All I have to do is think of what I would have been like WITHOUT the
treatment that improved my condition to the point where (until this
last pregnancy) I could live a relatively normal life, and there's
absolutely no question in my mind that the treatment is worth every
penny.  Also, every allergist I have had has emphasized that the
earlier the problem is detected and treated, the more promising the
prognosis, both long-term and short-term.  Because of this, I keep
an eagle eye on my son's health, since he has a higher chance of
developing allergies because of heredity in the first place.  Now
that he is four, we have been able to have some intradermal skin
tests done (most allergists agree that testing is pretty worthless
at earlier ages) when he seemed to have a lot of sniffling and
coughing that unfelicitously coincided with the tree-pollination
period this past spring.  Encouragingly, he tested negative, but
I would much rather be safe than sorry.  A child's health, both
physical and mental, can be at stake, and they are too precious to
take chances with, not to mention the permanent repercussions that
can result from the failure to treat the problem.

If Mr. Huntley lives in Northern or Central New Jersey, I can
recommend two excellent allergists if he wishes.

Debbie McBurnett		rruxe!debbiem

ems@amdahl.UUCP (ems) (05/21/85)

 In article <1668@bmcg.UUCP> yrdbrd@bmcg.UUCP (Larry J. Huntley) writes:
 >My two sons, aged 7 and 4, have recently been diagnosed as being
 >very allergic individuals and I will be taking them to a pediatric
 >allergist.

He then asks for comments on particular questions.  I have no input
on the therapy mentioned.  What I can give is anecdotal (sp?) info.
I had fairly bad allergies all the time I was growing up.  Even in
college they were bad in spring, though better than at home.  I
left school and got a job in the SF Bay area.  I also 'outgrew' my
allergies at the same time.

Then a year or so later, I returned to the central valley of Calif.
(My home town is their) during spring.  **BAM** full fledged allergies
again.

The moral?  Well, there are two.  The partial improvement when I went
to college can be traced to the fact that my father smoked while
I was allergic to tobacco (A very common state of affairs, seems that
the smoke causes sensitization of the fetus due to a subclinical
reaction of the mother, assuming that she doesn't smoke).  When I
went to college, the total insult to the imune system dropped.

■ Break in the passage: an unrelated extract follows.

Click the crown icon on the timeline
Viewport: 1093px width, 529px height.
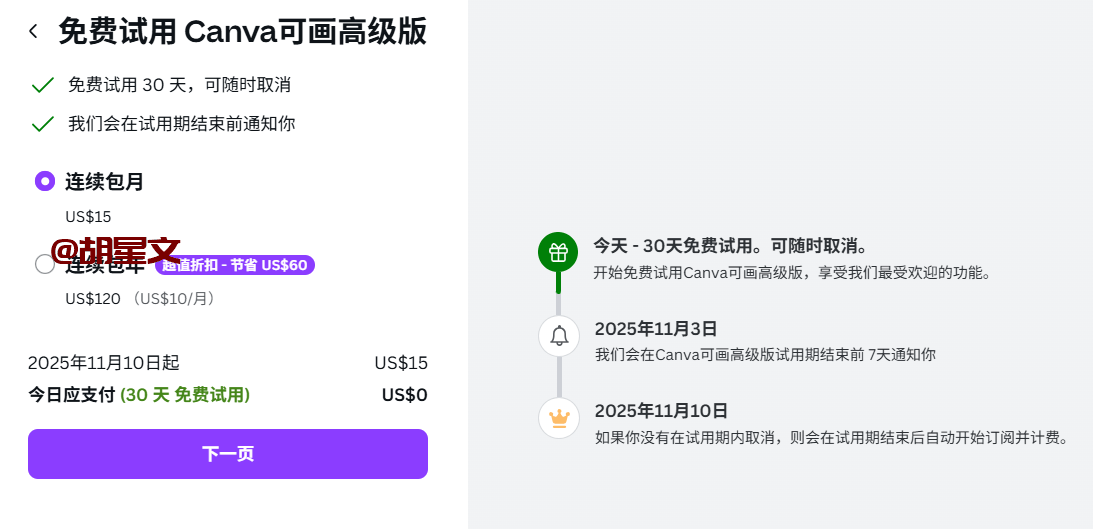click(559, 418)
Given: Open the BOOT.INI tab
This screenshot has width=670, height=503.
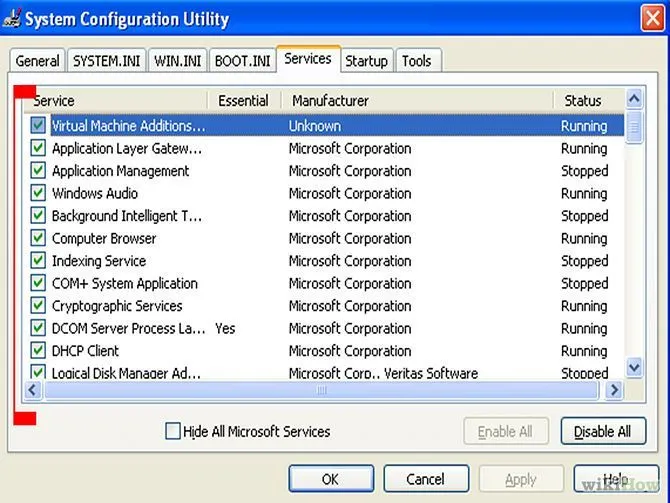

The improvement upon moving out of the central valley (By *FAR* the
greatest) was the simple result of moving to somewhere that had
different antigens and fewer of them.  The air usually comes in off
of the ocean and generally contains far less pollen and dust.
In the central valley, the air has had about 500-1000 miles of plants,
dust, bugs, horses, etc. before reaching my nose.

You might want to consider moving to somewhere with a fresh breeze
from the ocean.  I will not ever move back to the central valley.
I feel too good when I am near water...(Now if I could just get
the locals to stop smoking ... 1/2 :-)

-- 

E. Michael Smith  ...!{hplabs,ihnp4,amd,nsc}!amdahl!ems

Tilapia Zilli is the way and the light.

This is the obligatory disclaimer of everything.